Il est vrai que Monsieur Courroye avait déjà fait un peu parler de lui, notamment lorsqu’il avait demandé à des enquêteurs de fouiller dans les factures téléphoniques de sa collègue et de plusieurs journalistes en violation de la loi sur le secret des sources.



Aussi surprenant que cela puisse paraître, Michel Mercier ne voit pas bien le rapport. Il ne trouve rien à redire aux pratiques du procureur Courroye. Qu’importe l’annulation par la Cour d’appel de Bordeaux, confirmée par la Cour de cassation, de l’enquête de Philippe Courroye sur Isabelle Prévost-Desprez ; qu’importe la mise en examen de Philippe Courroye, mardi dernier, pour « collecte illicite de données à caractère personnel par un moyen fauduleux, déloyal et illicite » et « violation du secret des correspondances » ; qu’importent aussi les étranges relations entretenues par Philippe Courroye, un ex-conseiller de l’Elysée et le gestionnaire de la fortune de Liliane Bettencourt révélées par Mediapart en juin 2010. Tout cela n’a strictement aucune importance !



De même, bien sûr, qu’il serait absurde de contester à Philippe Courroye le droit fondamental de déjeuner ou de dîner avec les protagonistes d’affaires sensibles dont il a ou pourrait avoir à connaître – comme il le fit avec Jacques Chirac avant de requérir un non-lieu dans le dossier des emplois fictifs de la Ville de Paris...



La présomption d’innocence de Philippe Courroye vaut pour l’ensemble de son oeuvre et elle est irréfragable. Il est vrai qu’il peut encore rendre des services. Ni l’Inspection ni le CSM n’auront donc à se pencher sur son cas. En revanche, on l’aura compris, il est urgent de confirmer à tous les magistrats qui dérangent que, oui, « Sarko » peut les « tuer ».

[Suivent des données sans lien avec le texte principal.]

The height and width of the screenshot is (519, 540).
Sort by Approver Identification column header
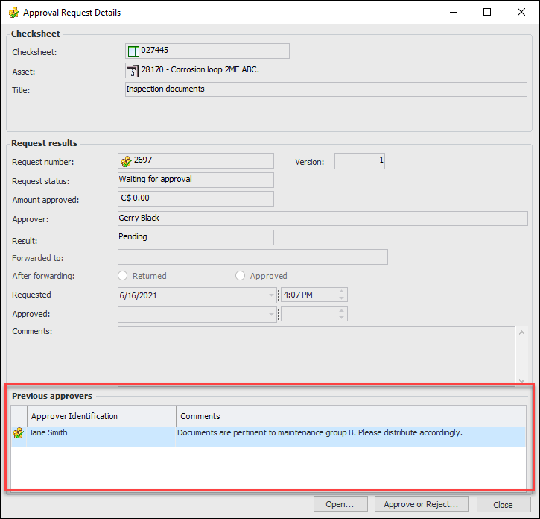click(102, 416)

Le Syndicat de la magistrature s’insurge contre cette basse politique du « deux poids, deux mesures » qui en dit long sur la confiscation de l’appareil d’Etat par un clan qui sacrifie l’intérêt général sur l’autel de ses intérêts particuliers. Après Alain Peyrefitte, Dominique Perben, Pascal Clément, Rachida Dati, Michèle Alliot-Marie..., Michel Mercier est plus que jamais dans la course pour l’attribution du titre de pire garde des Sceaux de la Vème République.